» Given task
Go through the records below and copy out every line that contains the string "width", keeping each line unchanged.
##### Data supplied #####
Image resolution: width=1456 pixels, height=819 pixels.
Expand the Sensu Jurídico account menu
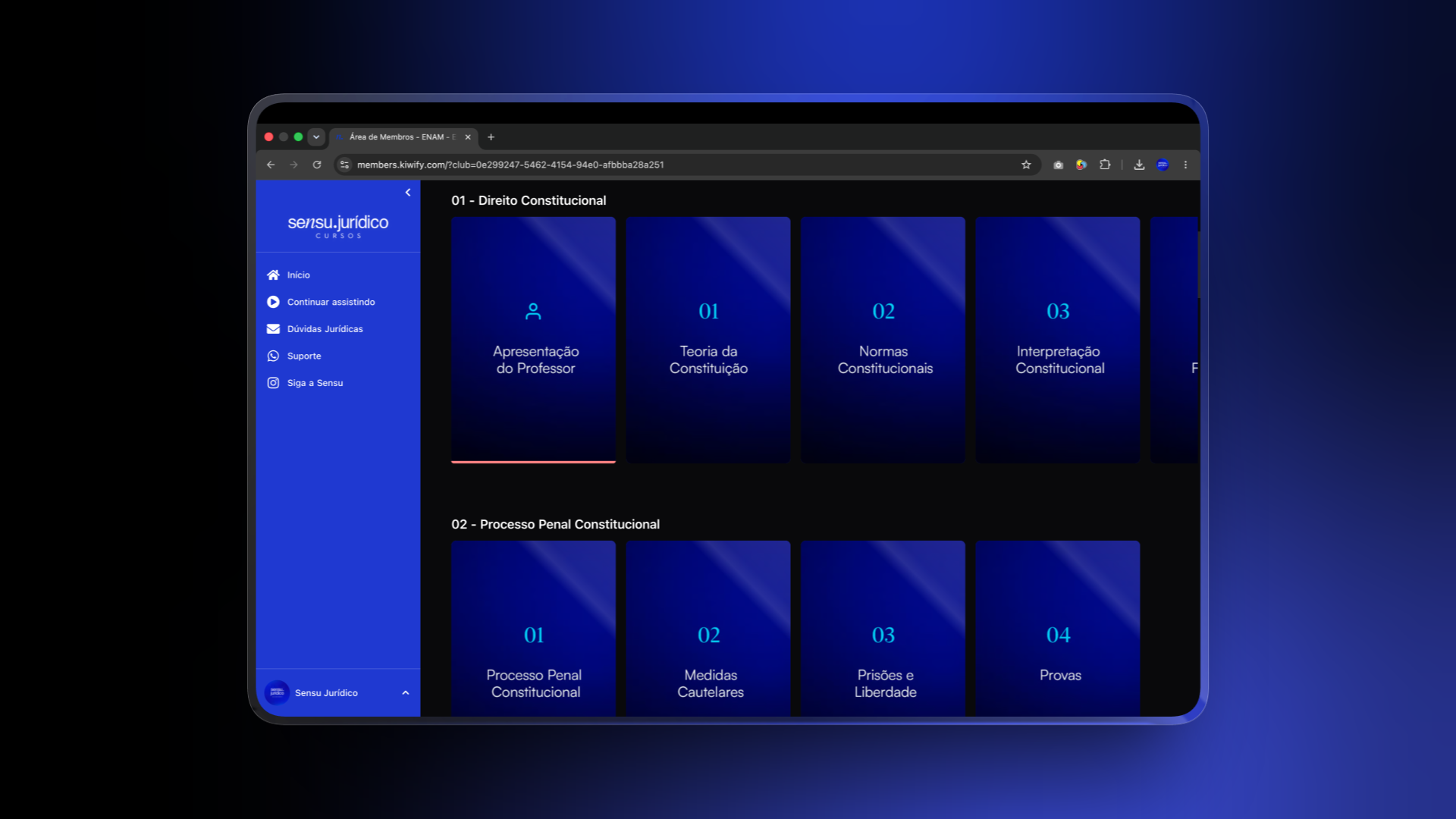coord(406,693)
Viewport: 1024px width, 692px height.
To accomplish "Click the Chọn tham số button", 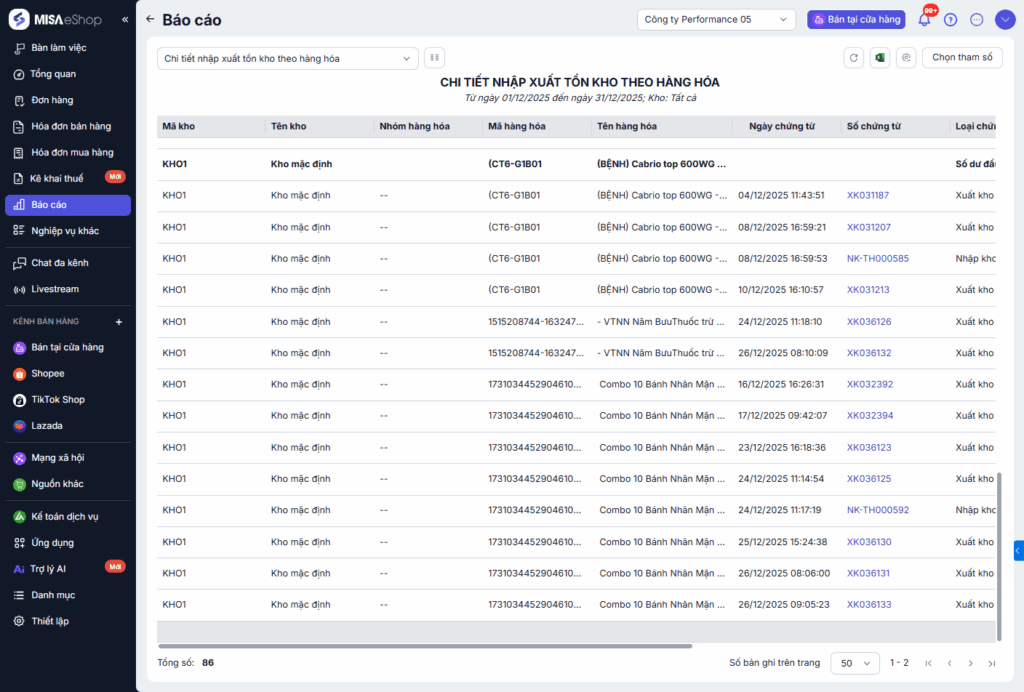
#####
» Response below
Image resolution: width=1456 pixels, height=819 pixels.
Viewport: 1024px width, 692px height.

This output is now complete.